The New York Daily News nailed it today.
GNight all. Just hoping there’s not another mass shooting before I wake up in the morning. pic.twitter.com/G1AOkOn8I6
— JustJanis (@jsavite) December 3, 2015
As did the Dalai Lama two weeks ago after the Paris attacks:
We cannot solve this problem only through prayers. I am a Buddhist and I believe in praying. But humans have created this problem, and now we are asking God to solve it. It is illogical. God would say, solve it yourself because you created it in the first place. We need a systematic approach to foster humanistic values, of oneness and harmony. If we start doing it now, there is hope that this century will be different from the previous one. It is in everybody’s interest. So let us work for peace within our families and society, and not expect help from God, Buddha or the governments.
I’m sympathetic toward average every-day individuals who say things like, “I’ll keep you in my prayers” for friends or family in times of distress, or even in response to tragedies such as Wednesday’s events in California (and Georgia, where the day’s other mass shooting occurred). In fact I sometimes say this myself, depending on who I’m speaking with. The words themselves, at times, are helpful and compassionate. And, when they are really the most a person can give, when a distant friend announces that her mother is in the hospital, for instance, then fine, offer your prayers and do your best to actually think good thoughts or send well-wishes to the people in need.
But when you can do more, when you are in a position of power (perhaps you are the president of the hospital that is denying treatment to your distant friend’s sick mother), then you’d better well act on those prayers or well-wishes. Today, politicians in America are in positions to greatly curb gun violence simply by implementing what I and many of my more centrist and right-leaning friends would consider very reasonable gun control measures.
And yet, will they? (google around to see how much each is taking from the NRA…)
While Republicans in Congress resist the most basic steps to curb gun access by violent offenders, the public is much more reasonable. Even among gun owners, 85 percent approve of universal background checks, according to a poll this year.

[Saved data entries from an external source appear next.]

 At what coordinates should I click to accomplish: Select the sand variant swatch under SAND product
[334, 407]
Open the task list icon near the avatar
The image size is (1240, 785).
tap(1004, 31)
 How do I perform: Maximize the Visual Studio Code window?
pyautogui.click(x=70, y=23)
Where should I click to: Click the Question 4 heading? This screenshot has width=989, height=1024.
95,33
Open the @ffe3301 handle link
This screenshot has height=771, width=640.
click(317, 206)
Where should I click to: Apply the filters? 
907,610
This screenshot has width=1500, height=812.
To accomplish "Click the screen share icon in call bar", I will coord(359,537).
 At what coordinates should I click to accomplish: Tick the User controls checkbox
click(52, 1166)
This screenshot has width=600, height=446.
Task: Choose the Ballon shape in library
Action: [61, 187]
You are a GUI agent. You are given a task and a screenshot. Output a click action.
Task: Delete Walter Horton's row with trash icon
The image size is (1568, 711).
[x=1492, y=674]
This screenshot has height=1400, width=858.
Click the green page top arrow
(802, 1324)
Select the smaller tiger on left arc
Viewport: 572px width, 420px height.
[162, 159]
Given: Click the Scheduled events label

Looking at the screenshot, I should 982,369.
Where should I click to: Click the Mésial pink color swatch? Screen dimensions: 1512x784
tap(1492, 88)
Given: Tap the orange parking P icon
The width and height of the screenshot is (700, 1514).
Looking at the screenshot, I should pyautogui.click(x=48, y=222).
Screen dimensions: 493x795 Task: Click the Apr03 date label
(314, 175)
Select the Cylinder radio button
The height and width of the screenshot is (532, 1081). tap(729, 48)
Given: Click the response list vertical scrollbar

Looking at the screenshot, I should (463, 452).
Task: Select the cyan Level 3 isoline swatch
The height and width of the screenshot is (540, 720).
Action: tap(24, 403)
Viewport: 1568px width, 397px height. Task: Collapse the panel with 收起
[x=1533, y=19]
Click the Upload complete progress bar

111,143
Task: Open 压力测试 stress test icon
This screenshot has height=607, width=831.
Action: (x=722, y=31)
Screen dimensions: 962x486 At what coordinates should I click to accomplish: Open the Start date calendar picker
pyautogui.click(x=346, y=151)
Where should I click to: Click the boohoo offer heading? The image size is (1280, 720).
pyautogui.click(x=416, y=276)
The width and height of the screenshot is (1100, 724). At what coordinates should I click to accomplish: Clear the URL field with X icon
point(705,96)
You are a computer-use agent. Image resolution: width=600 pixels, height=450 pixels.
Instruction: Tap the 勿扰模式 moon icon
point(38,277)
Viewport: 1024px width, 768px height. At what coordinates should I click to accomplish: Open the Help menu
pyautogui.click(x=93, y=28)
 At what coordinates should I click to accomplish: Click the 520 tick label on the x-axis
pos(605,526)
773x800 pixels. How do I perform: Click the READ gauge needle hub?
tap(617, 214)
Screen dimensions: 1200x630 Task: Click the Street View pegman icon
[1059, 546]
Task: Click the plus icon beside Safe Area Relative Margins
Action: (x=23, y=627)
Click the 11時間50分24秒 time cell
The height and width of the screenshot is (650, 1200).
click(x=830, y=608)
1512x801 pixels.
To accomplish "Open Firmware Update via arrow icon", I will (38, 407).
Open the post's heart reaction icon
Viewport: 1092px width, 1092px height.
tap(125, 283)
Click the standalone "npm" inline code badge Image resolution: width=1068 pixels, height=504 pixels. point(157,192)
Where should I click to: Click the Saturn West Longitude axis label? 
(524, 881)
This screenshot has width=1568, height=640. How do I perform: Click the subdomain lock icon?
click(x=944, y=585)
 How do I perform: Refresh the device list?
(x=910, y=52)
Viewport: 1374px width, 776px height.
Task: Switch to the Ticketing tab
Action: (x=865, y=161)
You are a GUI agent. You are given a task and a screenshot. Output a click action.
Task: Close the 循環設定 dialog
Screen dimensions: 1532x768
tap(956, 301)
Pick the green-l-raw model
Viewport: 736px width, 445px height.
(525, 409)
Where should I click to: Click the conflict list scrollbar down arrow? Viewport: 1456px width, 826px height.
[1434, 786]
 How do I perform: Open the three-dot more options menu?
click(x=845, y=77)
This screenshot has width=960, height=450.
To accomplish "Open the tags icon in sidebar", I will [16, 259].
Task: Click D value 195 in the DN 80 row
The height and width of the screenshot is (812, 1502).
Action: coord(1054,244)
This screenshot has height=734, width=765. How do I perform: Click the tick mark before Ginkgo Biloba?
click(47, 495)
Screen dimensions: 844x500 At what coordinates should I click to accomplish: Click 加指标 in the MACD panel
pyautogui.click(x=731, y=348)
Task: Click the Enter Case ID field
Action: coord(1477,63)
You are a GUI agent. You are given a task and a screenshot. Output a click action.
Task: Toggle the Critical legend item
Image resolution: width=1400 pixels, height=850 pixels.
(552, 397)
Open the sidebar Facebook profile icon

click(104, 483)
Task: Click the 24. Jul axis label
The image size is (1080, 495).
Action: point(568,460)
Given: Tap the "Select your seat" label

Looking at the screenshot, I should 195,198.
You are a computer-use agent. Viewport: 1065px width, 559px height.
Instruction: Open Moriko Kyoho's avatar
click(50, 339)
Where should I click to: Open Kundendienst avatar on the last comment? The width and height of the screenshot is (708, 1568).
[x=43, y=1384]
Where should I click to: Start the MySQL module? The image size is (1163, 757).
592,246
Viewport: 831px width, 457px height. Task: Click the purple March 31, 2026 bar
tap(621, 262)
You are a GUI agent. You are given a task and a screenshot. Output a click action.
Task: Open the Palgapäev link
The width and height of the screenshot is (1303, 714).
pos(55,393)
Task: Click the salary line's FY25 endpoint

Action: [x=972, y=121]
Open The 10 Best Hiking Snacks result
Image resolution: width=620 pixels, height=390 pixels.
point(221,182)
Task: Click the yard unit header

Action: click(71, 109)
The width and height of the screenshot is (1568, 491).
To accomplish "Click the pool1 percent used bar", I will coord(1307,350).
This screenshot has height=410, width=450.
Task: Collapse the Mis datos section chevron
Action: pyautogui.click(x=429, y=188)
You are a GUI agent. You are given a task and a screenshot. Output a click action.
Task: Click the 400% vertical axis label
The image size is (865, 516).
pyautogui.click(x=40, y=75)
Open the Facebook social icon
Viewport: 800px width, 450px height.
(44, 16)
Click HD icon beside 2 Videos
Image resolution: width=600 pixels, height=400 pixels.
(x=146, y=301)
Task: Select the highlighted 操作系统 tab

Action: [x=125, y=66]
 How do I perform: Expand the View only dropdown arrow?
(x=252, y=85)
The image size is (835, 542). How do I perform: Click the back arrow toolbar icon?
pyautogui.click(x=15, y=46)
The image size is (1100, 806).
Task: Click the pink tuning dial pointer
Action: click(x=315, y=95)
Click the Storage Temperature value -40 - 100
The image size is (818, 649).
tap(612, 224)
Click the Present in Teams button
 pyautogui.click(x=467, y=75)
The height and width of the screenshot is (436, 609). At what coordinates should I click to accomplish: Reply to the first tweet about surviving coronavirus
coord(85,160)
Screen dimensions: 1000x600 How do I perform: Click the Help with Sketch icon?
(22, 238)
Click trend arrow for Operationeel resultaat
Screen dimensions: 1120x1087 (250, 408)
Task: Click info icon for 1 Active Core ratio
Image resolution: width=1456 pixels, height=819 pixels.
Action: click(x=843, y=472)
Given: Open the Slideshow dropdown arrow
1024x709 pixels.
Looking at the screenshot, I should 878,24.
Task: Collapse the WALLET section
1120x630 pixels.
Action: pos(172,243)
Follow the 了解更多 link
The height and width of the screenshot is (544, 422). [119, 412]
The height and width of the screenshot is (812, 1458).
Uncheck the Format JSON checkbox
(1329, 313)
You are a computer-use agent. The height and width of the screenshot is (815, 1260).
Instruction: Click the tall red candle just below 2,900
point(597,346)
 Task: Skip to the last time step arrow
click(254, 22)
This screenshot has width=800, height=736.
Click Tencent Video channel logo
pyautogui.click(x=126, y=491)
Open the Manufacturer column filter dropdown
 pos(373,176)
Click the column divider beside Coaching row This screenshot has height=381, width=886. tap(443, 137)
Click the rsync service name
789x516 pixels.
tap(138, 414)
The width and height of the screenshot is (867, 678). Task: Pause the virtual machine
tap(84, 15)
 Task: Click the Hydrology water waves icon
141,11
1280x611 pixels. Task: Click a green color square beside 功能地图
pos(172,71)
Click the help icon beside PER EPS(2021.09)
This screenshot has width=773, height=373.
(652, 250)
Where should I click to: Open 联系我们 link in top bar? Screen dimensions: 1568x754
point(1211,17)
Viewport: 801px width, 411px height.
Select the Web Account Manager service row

Likewise, an overwhelming share of gun owners support cracking down on firearms dealers who are careless or lose track of guns. Majorities of gun owners also favor banning people under 21 from having a handgun and requiring that guns be locked up at home. [via Nicholas Kristof, see below]
It’s too soon to know exactly what happened in San Bernardino, but just in the last four years, more people have died in the United States from guns (including suicides and accidents) than Americans have died in the wars in Korea, Vietnam, Afghanistan and Iraq combined. When one person dies in America every 16 minutes from a gun, we urgently need to talk about remedies.
Democrats, including President Obama, emphasize the need to address America’s problems with guns. Republicans talk about the need to address mental health. Both are right.
The sad fact of the matter:
— S Brent Plate (@splate1) December 3, 2015
And, as recent news suggests that at least one of today’s killers was a Muslim, it’s worth reiterating the need for basic religious literacy for all citizens in our country. In a wonderful article published yesterday in the Chronicle of Higher Education, Ulrich Rosenhagen advocates (on campuses, but applicable outside of higher ed) for the need for interreligious dialogue along with opportunities for individuals to challenge their own beliefs in order to realize that no religion is a monolith.
In a globalized world increasingly threatened by religious extremism and fanaticism, educators must think about how religious education can play an important role in helping their students become global citizens. They must give students knowledge of the religious backgrounds of the disputes that dominate our world, and to train students to be ready to recognize when religious ideas and motivations are being hijacked by extremists abroad and at home.
Basic literacy means not jumping to blame Islam for this (or Christianity for the recent Planned Parenthood killings). Basic literacy means knowing enough about the long histories of major religions to realize that many interpretations of scripture are possible, that many understandings of theory and practice exist. It means being willing and able to talk with people of different religious backgrounds openly and in good faith and, as the Dalai Lama suggested, being willing to take part in “a systematic approach to foster humanistic values, of oneness and harmony.”
And again, that approach will require action, not just thoughts and prayers, from those in positions of power to curb violence in America.